I have been spending quite a lot of time “outside” of hospital medicine recently. I have spoken to a group of hospital CEOs in New York about the hospital of the future, and I have created a Webcast for hospital executives for the Ohio Hospital Association. Society of Hospital Medicine staff and I have met with senior leaders at the American College of Physician Executives (ACPE) and the Medical Group Management Association (MGMA) regarding partnerships with SHM and hospitalists. We have worked with the critical care societies about a common approach to the “never events” that Medicare has been proposing. And we have met with the American College of Physicians (ACP) and the American Association of Family Physicians (AAFP) about the Patient-Centered Medical Home (PCMH) that they hope will transform primary care.

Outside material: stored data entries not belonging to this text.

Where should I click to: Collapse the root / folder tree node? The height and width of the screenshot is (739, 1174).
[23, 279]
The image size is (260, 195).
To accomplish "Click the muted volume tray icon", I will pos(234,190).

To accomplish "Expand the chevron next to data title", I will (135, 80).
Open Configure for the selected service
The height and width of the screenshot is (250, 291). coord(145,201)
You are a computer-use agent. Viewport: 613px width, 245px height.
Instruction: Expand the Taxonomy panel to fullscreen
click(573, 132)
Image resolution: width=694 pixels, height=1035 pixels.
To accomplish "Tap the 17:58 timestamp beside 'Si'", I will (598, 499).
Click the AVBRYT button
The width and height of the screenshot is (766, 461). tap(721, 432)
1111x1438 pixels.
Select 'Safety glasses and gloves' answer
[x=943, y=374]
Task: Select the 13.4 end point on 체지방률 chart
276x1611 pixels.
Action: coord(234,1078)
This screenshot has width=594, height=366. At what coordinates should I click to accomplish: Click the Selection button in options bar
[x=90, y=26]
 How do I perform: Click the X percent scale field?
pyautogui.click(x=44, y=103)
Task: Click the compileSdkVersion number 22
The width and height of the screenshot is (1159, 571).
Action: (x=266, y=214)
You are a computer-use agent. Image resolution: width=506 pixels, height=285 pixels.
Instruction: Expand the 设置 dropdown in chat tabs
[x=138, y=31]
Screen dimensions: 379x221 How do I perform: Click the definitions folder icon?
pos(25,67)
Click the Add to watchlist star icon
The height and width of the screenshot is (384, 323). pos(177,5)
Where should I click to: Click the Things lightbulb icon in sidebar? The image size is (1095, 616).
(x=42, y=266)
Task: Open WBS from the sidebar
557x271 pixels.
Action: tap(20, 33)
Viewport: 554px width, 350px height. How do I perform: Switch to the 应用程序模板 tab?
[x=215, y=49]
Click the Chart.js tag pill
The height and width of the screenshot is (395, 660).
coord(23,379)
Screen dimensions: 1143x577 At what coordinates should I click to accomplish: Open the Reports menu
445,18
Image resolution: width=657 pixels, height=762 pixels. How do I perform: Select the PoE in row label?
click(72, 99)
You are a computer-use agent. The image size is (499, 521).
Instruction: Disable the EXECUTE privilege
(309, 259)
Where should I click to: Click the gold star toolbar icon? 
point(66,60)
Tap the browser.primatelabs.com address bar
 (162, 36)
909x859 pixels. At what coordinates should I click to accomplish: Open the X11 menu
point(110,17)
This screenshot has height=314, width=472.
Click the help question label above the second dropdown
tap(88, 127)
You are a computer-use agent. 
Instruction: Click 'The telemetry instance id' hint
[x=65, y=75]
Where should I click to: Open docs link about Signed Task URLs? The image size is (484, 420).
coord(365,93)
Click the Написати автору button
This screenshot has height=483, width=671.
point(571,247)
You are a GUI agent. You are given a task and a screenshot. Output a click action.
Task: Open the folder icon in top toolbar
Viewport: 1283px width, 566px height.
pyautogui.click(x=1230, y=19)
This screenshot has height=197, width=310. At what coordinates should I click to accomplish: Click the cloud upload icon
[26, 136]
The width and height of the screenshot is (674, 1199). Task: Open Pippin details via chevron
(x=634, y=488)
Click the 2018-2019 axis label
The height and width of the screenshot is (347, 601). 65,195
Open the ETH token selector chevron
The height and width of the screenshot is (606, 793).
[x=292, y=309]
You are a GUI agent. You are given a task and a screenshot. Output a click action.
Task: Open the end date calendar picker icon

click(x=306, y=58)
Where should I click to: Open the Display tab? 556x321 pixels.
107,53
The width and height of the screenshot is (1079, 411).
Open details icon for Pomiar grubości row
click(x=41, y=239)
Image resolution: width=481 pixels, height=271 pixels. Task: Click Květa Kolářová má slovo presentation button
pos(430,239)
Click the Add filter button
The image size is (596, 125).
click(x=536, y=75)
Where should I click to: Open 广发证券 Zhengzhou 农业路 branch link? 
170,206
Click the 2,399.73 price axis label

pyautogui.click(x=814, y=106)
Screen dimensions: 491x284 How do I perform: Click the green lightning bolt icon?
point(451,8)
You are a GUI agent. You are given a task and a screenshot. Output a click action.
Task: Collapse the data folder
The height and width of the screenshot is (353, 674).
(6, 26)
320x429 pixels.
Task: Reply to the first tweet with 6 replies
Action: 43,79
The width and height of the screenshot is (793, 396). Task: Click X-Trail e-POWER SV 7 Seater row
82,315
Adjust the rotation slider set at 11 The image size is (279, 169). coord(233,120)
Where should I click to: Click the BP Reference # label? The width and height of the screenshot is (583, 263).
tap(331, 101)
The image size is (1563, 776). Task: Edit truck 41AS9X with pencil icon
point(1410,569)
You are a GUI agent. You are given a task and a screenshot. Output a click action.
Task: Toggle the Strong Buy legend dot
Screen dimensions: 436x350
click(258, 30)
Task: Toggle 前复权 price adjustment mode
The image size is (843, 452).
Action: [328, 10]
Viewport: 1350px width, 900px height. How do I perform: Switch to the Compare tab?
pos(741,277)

There are common themes that seem to percolate through many of these meetings. Hospitalists are now practicing at many of our nation’s hospitals. More importantly, as medical care and hospital-based care are being transformed, hospitalists are central to this change on many levels.
Change is taking the form of new payment models. Medicare’s decision not to pay for conditions that are not present on admission (POA) and that should never (or rarely) occur in the hospital is driving hospital CEOs to change their hospital’s culture and processes out of financial necessity. This is a huge step up the quality improvement ladder from one or two patient safety nurses with clipboards and a checklist “documenting” that a specific quality improvement measure has been met. These changes might transform the very way hospitals view themselves and their critical mission. The new payment model will affect how hospitals are rewarded and perceived by their communities and, in the end, will change their business.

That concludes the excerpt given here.